── GEGEBENE INFORMATIONEN ──

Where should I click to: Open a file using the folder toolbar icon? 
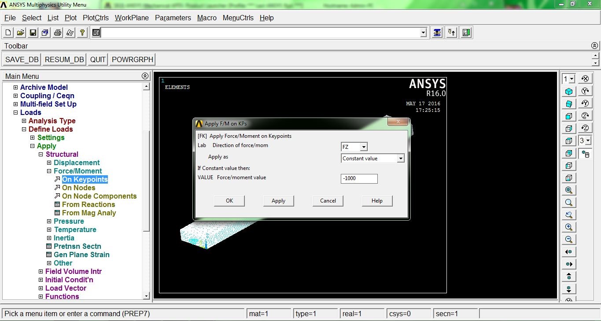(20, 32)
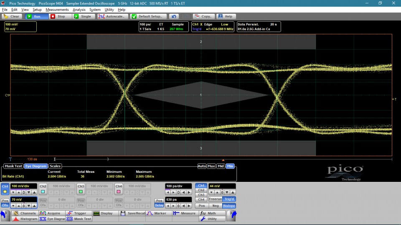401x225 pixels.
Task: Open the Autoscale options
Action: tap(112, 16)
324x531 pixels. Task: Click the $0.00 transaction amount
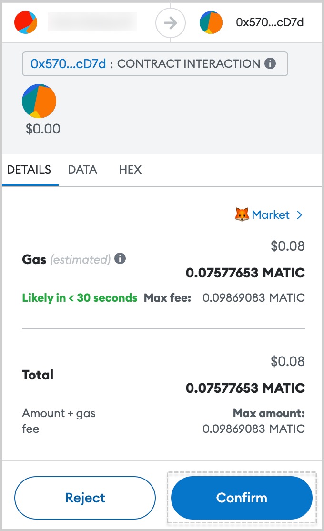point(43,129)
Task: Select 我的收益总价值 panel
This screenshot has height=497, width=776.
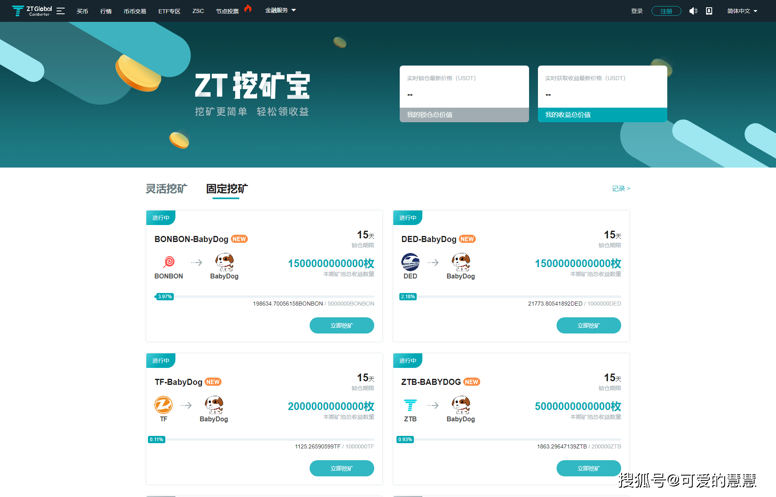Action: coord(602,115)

───

* **ZIEL**: Kannst du das gesamte Material oben wortgetreu abschreiben und dabei die Bilder weglassen?

* **LÖSUNG**:
Where should I click to: Open a file using the folder toolbar icon? 
(20, 32)
401x225 pixels.
Task: Open the Autoscale options
Action: tap(112, 16)
324x531 pixels. Task: Click the $0.00 transaction amount
point(43,129)
Task: Select 我的收益总价值 panel
This screenshot has height=497, width=776.
Action: coord(602,115)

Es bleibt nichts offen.